◆ **Directions**
Go through the entries below and copy each line containing the word "label".

◆ **Data for this task**
══════════════════════════════
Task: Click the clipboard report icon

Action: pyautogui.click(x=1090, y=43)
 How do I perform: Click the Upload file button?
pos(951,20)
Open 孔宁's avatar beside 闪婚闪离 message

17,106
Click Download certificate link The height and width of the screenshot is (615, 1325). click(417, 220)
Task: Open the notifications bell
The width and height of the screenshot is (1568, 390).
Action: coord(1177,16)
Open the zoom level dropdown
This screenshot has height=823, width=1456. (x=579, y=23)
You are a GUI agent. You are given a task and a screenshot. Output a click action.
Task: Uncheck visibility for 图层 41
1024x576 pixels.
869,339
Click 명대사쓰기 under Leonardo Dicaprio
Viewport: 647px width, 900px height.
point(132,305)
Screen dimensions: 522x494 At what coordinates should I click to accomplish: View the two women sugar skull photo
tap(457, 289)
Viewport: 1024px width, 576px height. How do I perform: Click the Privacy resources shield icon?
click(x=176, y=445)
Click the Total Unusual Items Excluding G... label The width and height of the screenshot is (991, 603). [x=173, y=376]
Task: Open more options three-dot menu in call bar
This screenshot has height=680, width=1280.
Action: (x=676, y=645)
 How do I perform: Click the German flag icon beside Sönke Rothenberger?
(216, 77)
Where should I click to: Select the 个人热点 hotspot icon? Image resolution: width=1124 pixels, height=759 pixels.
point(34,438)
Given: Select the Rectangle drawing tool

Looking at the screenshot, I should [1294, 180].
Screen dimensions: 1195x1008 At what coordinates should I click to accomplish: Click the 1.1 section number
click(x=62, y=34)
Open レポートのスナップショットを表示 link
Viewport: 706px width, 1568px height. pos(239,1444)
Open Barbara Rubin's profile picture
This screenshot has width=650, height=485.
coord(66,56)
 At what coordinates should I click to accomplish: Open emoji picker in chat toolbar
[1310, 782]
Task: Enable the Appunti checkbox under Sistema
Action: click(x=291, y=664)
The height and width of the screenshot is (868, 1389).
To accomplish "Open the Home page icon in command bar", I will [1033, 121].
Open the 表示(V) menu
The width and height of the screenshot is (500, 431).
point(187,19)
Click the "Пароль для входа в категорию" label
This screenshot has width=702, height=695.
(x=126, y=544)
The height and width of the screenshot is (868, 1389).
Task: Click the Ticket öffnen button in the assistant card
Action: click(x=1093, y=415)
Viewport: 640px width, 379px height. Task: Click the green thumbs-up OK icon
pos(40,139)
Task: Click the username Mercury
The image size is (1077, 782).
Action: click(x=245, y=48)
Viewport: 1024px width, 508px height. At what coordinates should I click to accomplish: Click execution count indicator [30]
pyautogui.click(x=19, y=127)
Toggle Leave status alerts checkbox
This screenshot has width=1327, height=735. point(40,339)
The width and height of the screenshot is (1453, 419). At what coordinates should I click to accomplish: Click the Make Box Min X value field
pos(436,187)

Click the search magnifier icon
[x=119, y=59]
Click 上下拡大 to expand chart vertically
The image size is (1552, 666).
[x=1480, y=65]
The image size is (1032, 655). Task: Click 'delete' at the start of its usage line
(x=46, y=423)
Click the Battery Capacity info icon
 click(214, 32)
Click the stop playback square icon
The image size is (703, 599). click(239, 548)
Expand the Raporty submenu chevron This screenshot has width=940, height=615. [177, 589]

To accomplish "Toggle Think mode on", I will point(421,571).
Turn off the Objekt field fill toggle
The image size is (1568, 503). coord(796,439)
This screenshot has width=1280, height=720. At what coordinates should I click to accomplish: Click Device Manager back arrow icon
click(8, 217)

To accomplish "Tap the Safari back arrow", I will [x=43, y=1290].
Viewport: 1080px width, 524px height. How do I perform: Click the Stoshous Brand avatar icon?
══════════════════════════════
◆ **Written reply**
Click the Total Unusual Items Excluding G... label The width and height of the screenshot is (991, 603). [x=173, y=376]
Click the "Пароль для входа в категорию" label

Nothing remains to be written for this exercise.